EXERCISE AIM:
Starting with the line that contains "Image resolution: width=1499" and going on through the end of the records, rewrite those lines with "Music" in place of "Games" and everything else unchanged. Leave the pictures out of your answer.

Screenshot and document pointing data
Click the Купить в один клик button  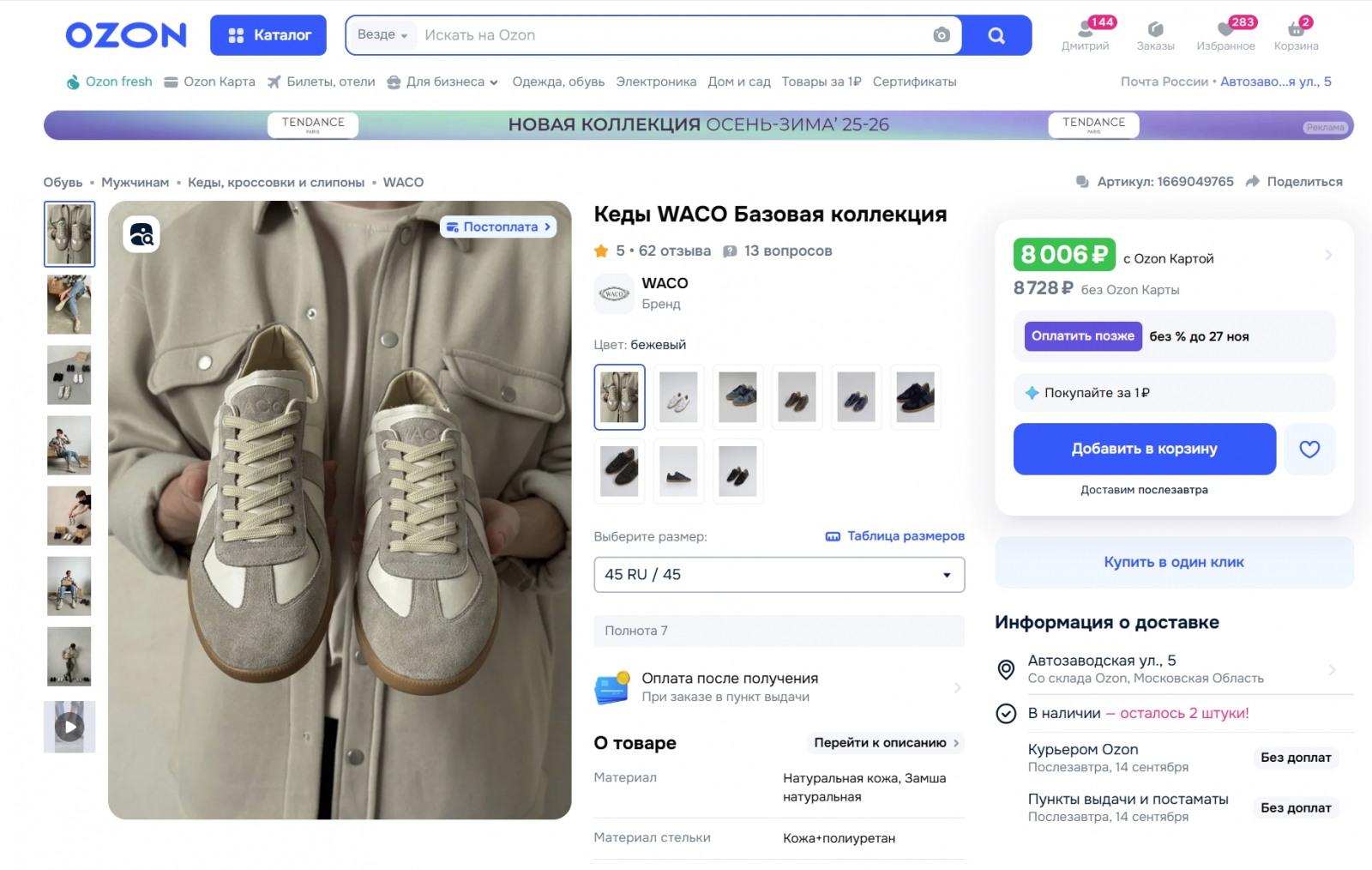pos(1173,562)
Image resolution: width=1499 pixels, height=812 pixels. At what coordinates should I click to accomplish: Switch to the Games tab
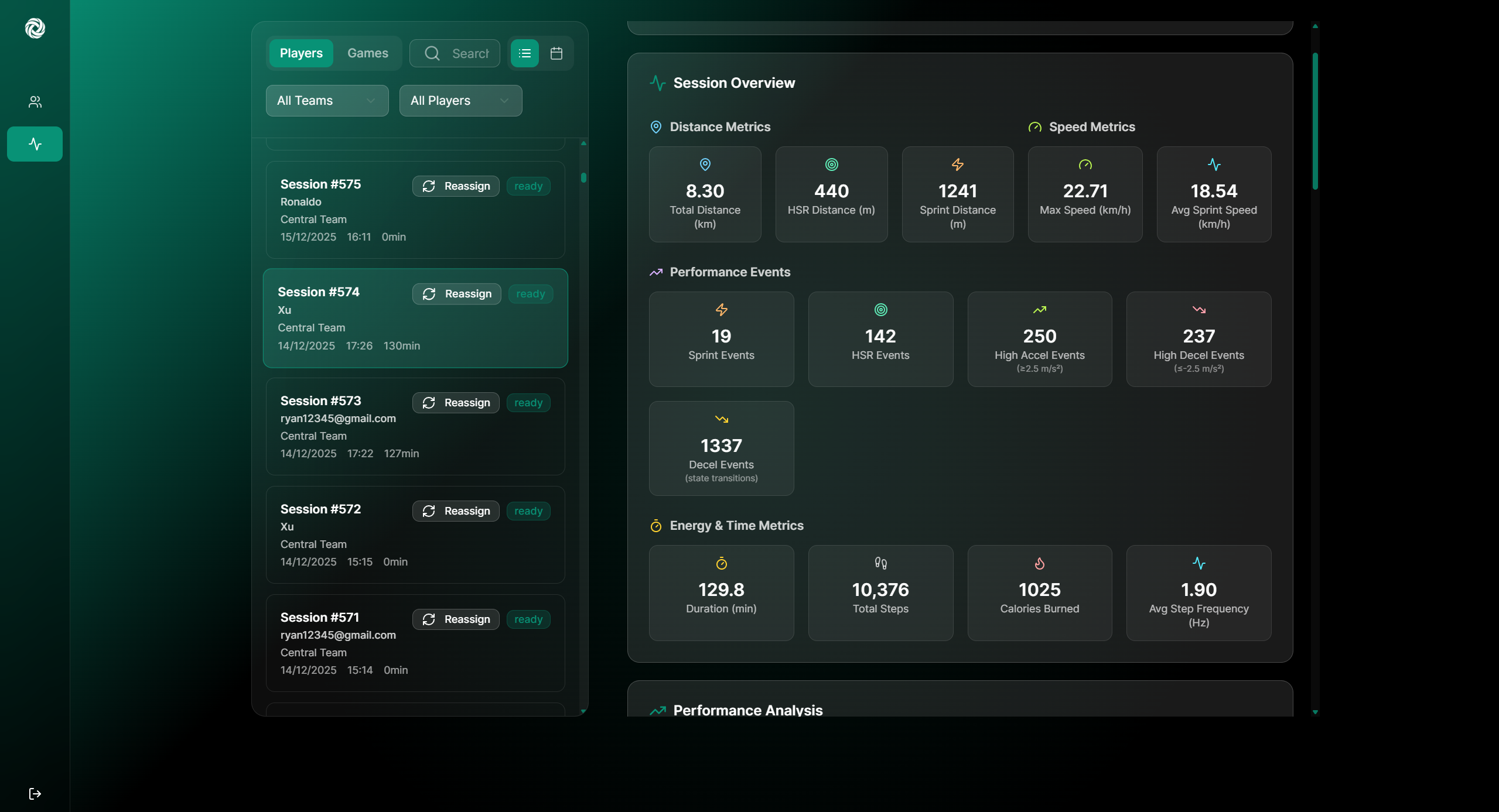click(x=367, y=53)
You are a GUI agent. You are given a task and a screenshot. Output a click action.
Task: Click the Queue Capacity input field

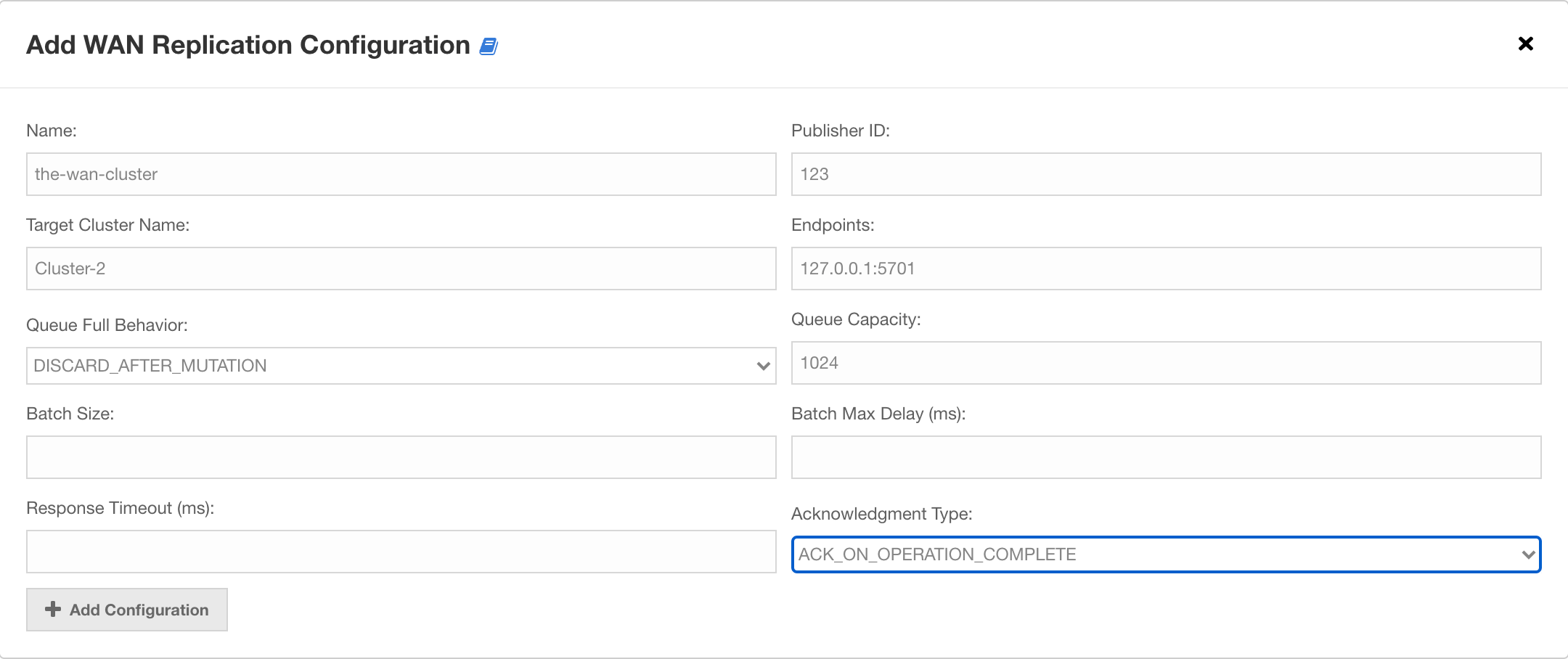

OUTPUT OF THE TASK:
Image resolution: width=1499 pixels, height=812 pixels. At what coordinates should I click to accomplish: Switch to the Music tab
click(x=367, y=53)
You are a GUI agent. You are given a task and a screenshot. Output a click action.
Task: Click the Queue Capacity input field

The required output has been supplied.